About the time the sun was rising we approached a lovely little town named “O’Neill.”  It is Nebraska’s Irish capital. (Not to be confused with our Danish capital, Swedish capital or Finnish Capital.  No. I’m not kidding.)  This is what the center of O’Neill looks like all year round:

o'neill

Yes. That is green cement. Festive bunch of Irishmen aren’t they?  The second shot of espresso kicked in about the time we entered this green utopia so I was feeling a bit wired as we pulled into the gas station there for a pit stop.  Upon entering the bathroom my daughter and I discovered this:

flushApparently Jedi mind powers don’t work in the Irish Capital of Nebraska.    As you can imagine this set both my daughter and myself into a fit of caffeine-induced, this-trip-is-too-long laughing.  As we snickered our way out of the store my husband followed behind mumbling something about us getting banned from every town in Nebraska before we were done.  Every town?  He’s so dramatic.  I promised to be good as we pulled away and intended to keep that promise until I spied an insurance agency out my window.  A bright yellow building with a red roof the sign proclaimed, “Waldo Insurance”.  “FOUND HIM!” I yelled.  “No wonder no one knows where he’s at. He’s been in O’Neill all this time!”  I wanted to snap a picture but my husband wouldn’t slow down, assuring me that I could get one on our way back through the next day.  I think somewhere in his mind he was well aware that it would be dark the next time we went through town so I couldn’t but that didn’t occur to me at the time.  I can’t say I blame him for not slowing down.  When one is traveling Highway 20 in Nebraska the quicker you make the trip the better off you are.  Besides if he’d have let me take that one he would have had to slow down for all the signs that caught me eye. There were a lot.

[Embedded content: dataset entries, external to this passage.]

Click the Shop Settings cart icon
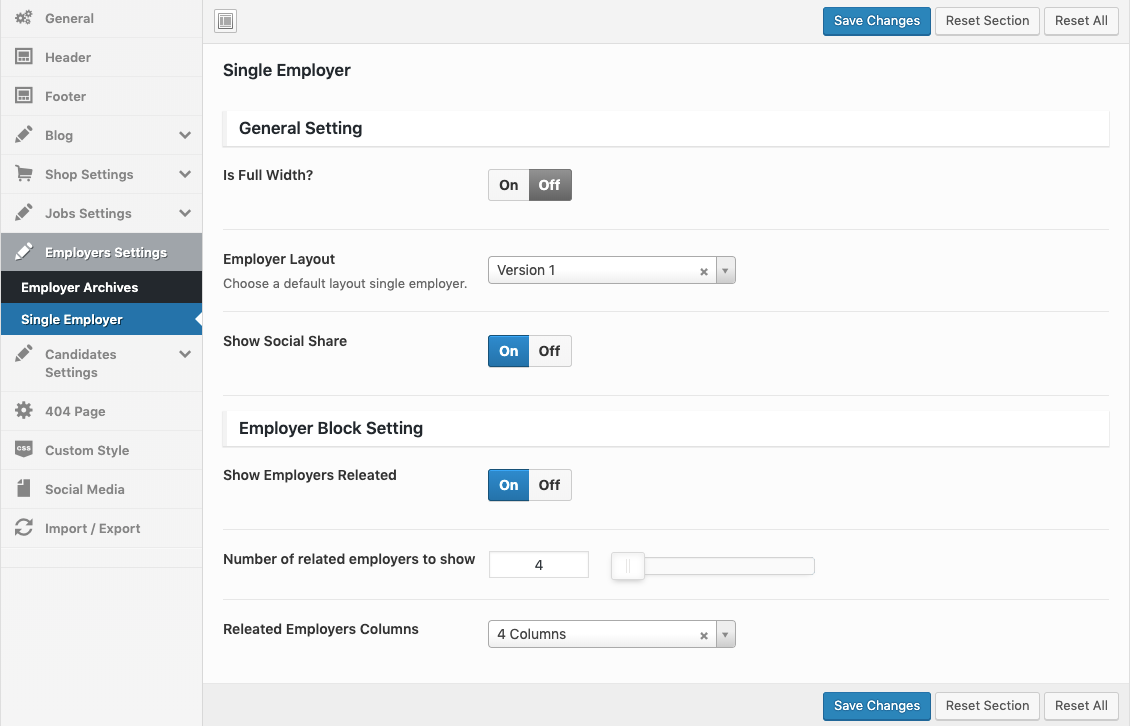click(x=24, y=174)
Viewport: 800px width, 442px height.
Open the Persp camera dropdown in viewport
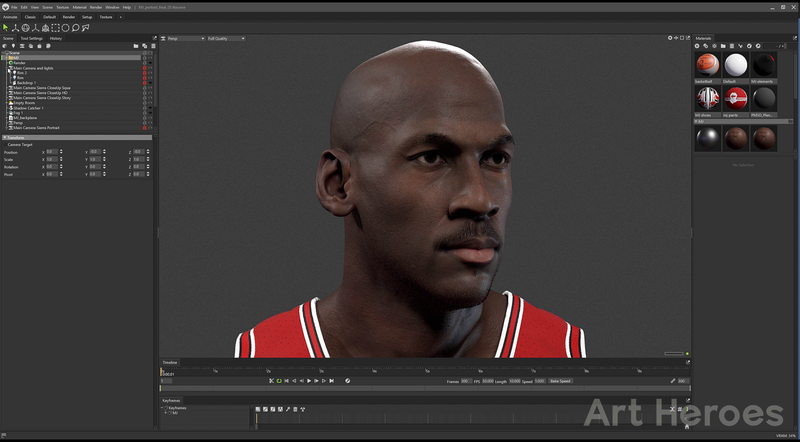point(186,38)
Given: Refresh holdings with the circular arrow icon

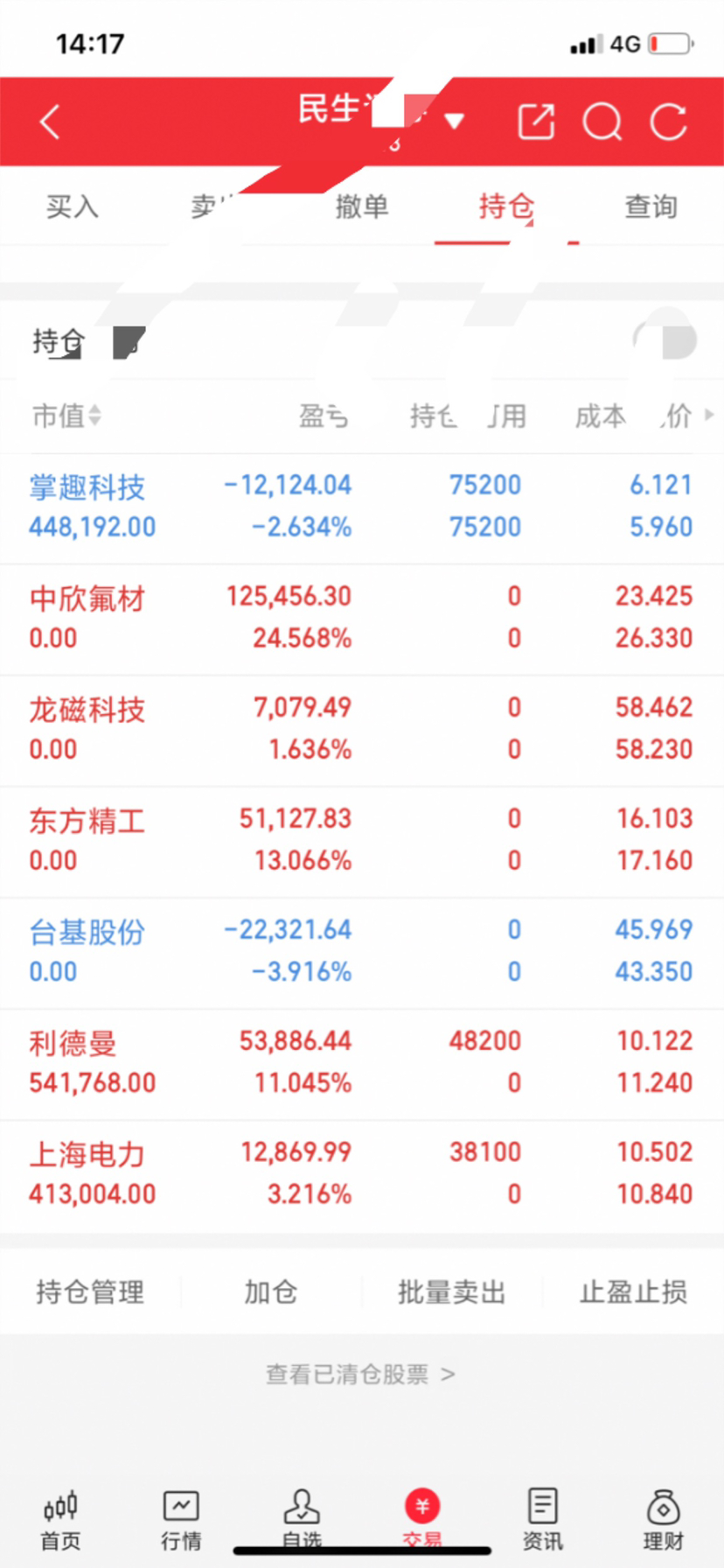Looking at the screenshot, I should 669,122.
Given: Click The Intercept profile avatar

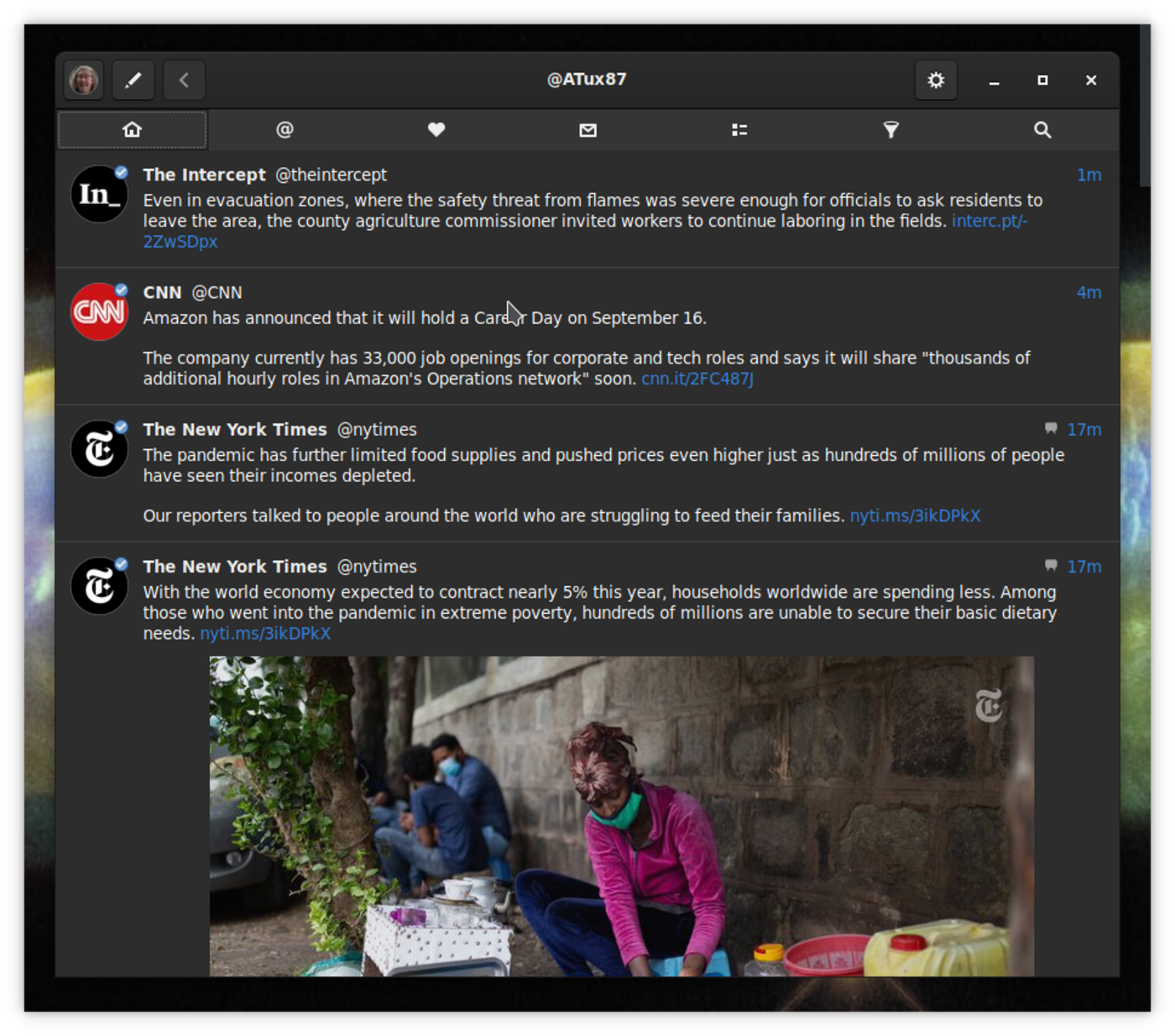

I noticed a name trend in many small towns: “Eastside Mart”, “Westside Restaurant”, “Southside Gas”….we Nebraskans are very directional.  Of course I shared a loud my thought that we should open a gas station on the north-west side of town and call it “Southeast Service” or something like that but my daughter pointed out no one would ever be able to find it.  She’s so logical.  Among some of my other favorite signs was the one for bull accident insurance.  I have no idea so don’t ask.  I’ll just let you ponder that as I have for days now.  I also enjoyed the sign at the edge of town proclaiming: “Welcome To Cody: The Town To Tough To Die”.  That makes you want to pull in and visit doesn’t it?  On another pit stop along the way my daughter and I noticed this sign on the local grocery store  (Again forgive the phone picture, but if you look close at the top of that building it says, “Hi Neighbor!”  I’m not sure if that is friendly or creepy. ):

Gordon, Nebraska

I suppose it’s friendly in a big brother kind of way.  Small towns in Nebraska are like that.  Tough in that they aren’t too thrilled with “outsiders” moving in but friendly enough if you are passing through.  They are also friendly with each other.  Probably because they are all related somehow.  Take one town on Highway 20: Nenzel, Nebraska.  It’s population is 20.  Seriously.  I’m going to risk a guess that the town’s name also happens to be everyone’s last name also. Just a guess mind you.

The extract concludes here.